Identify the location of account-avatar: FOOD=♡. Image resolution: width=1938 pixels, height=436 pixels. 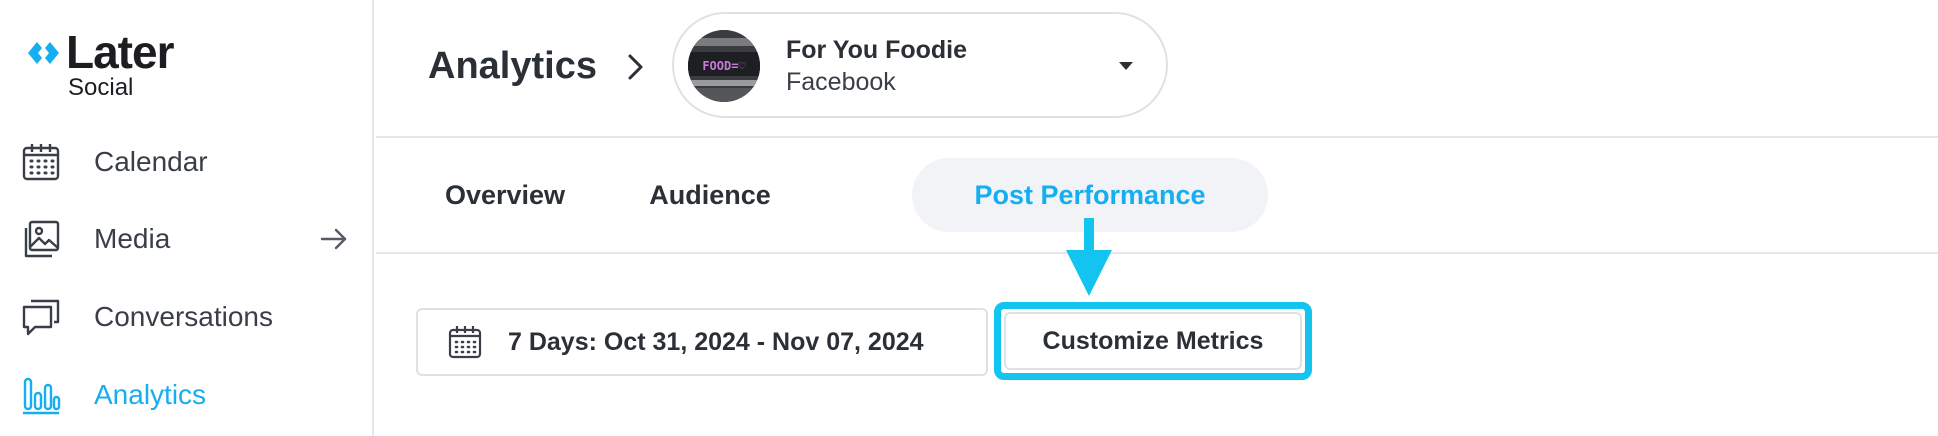
(724, 66).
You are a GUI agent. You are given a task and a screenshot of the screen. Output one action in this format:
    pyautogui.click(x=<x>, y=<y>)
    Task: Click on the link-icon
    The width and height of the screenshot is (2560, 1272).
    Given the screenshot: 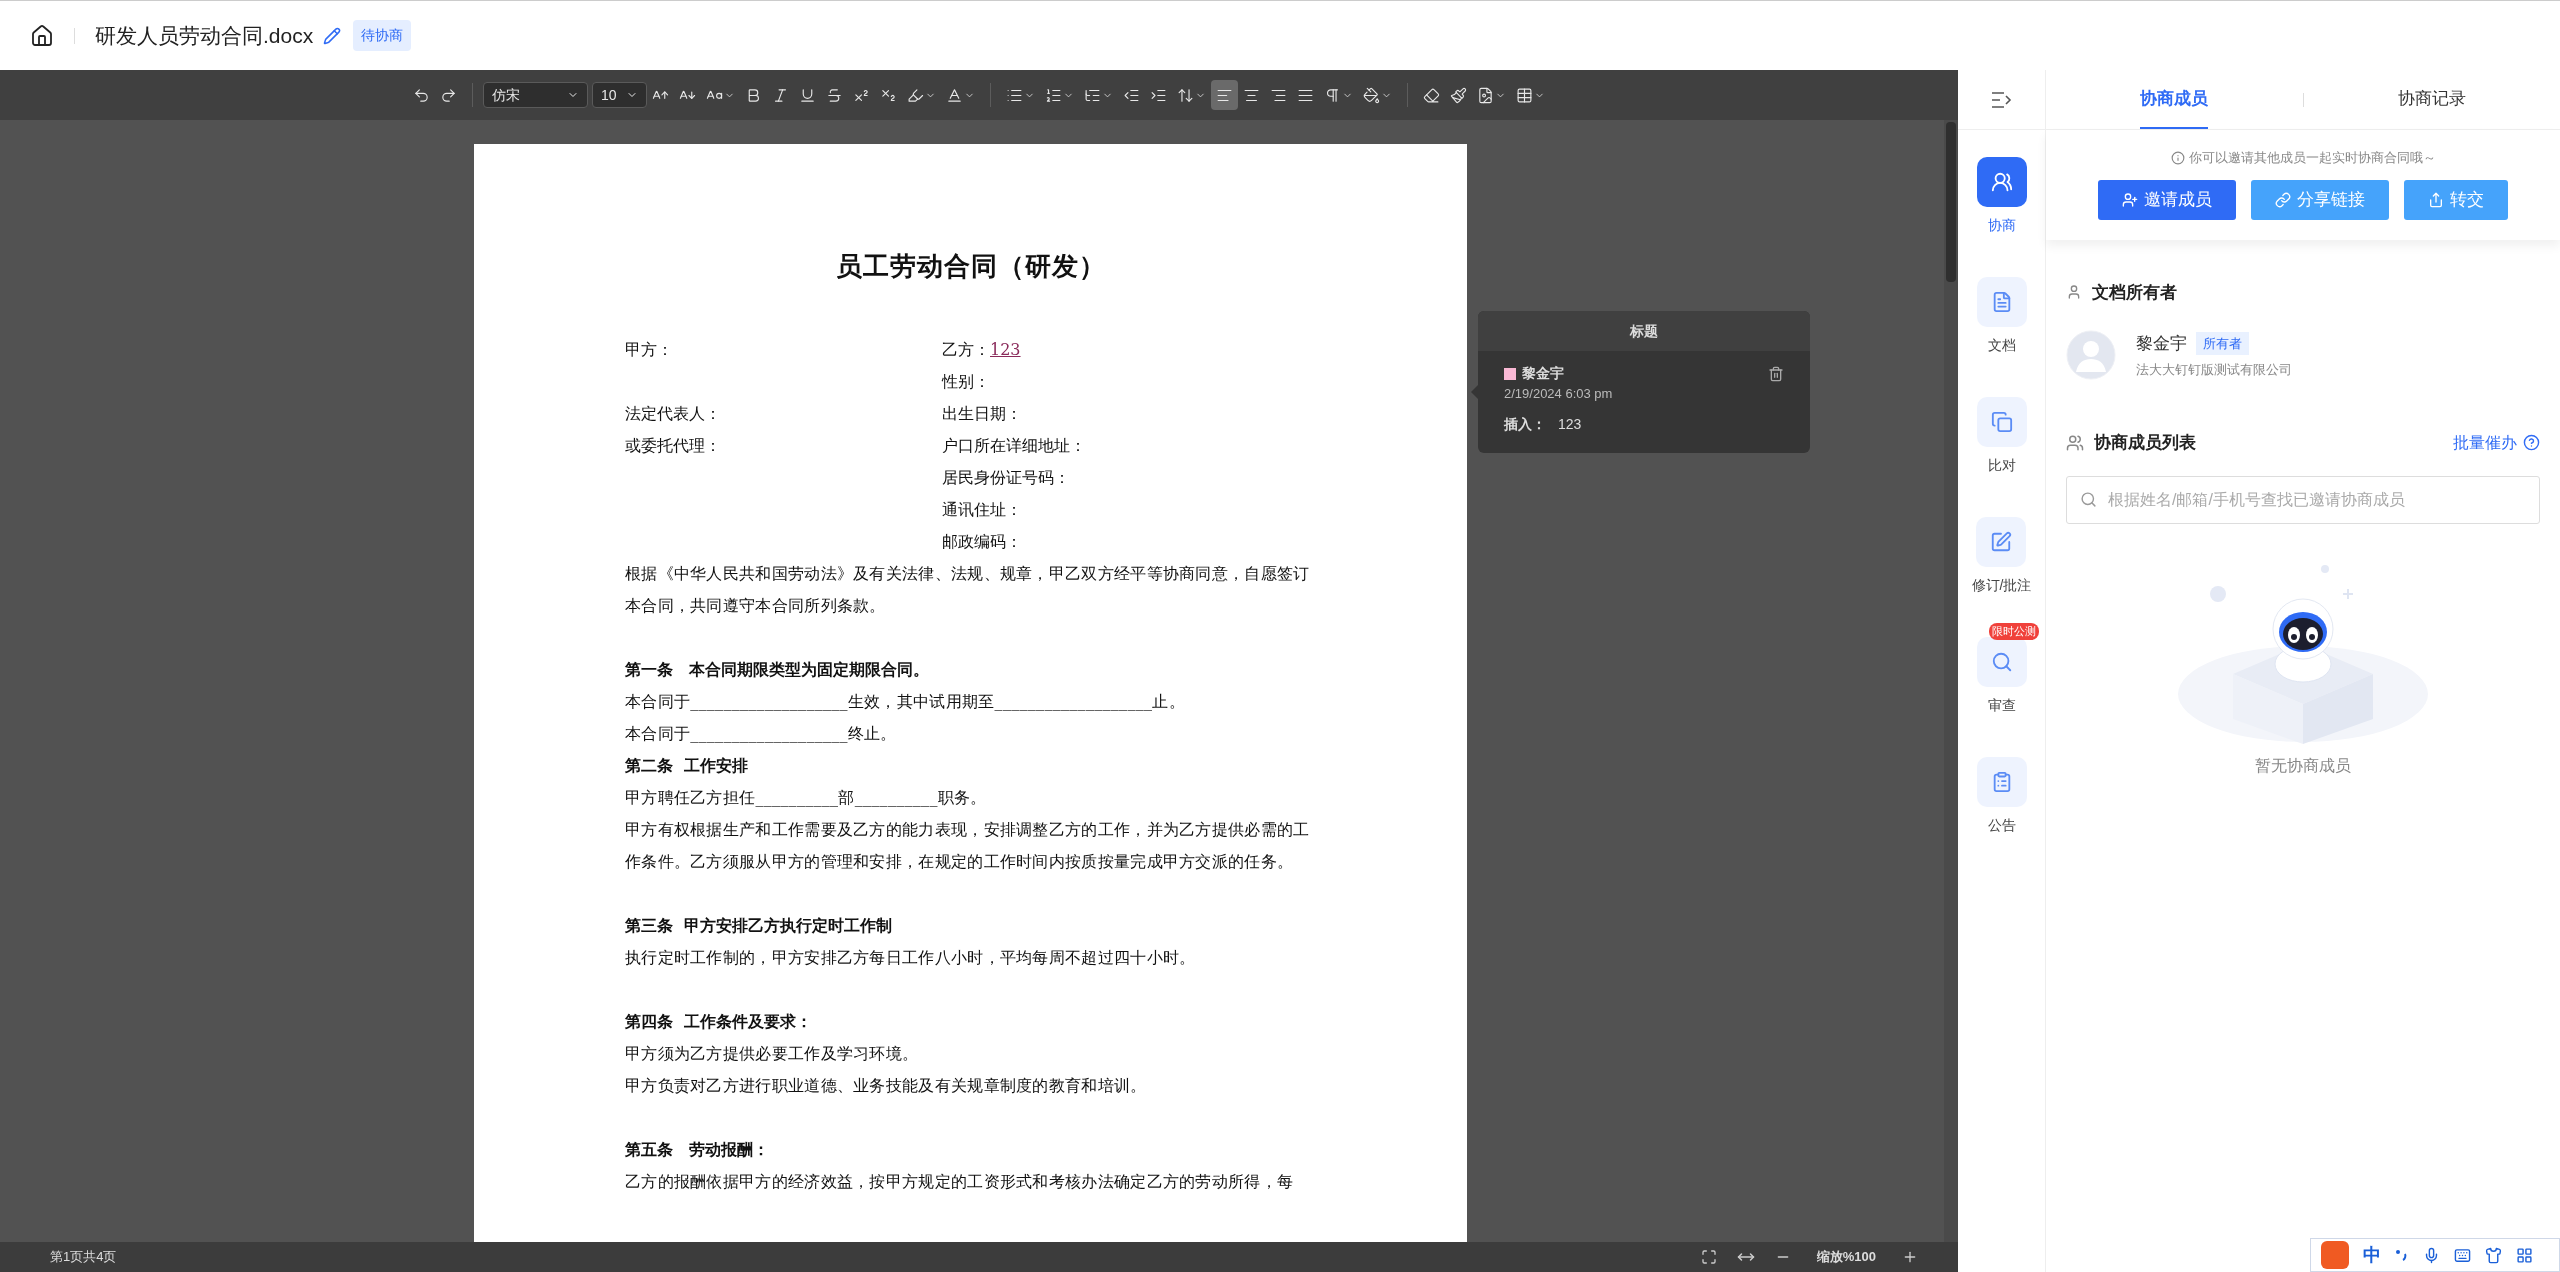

──────────

EXERCISE BRIEF
Arrange every line of the listing above as a Markdown table with the columns "Row" and "Line", numbering the rows and skipping blank lines. Leave the pictures out of the table.

WRITTEN SOLUTION
| Row | Line |
|---|---|
| 1 | Identify the location of account-avatar: FOOD=♡. Image resolution: width=1938 pixels, height=436 pixels.  |
| 2 | (724, 66). |
| 3 | You are a GUI agent. You are given a task and a screenshot of the screen. Output one action in this format: |
| 4 |     pyautogui.click(x=<x>, y=<y>) |
| 5 |     Task: Click on the link-icon |
| 6 |     The width and height of the screenshot is (2560, 1272). |
| 7 |     Given the screenshot:  |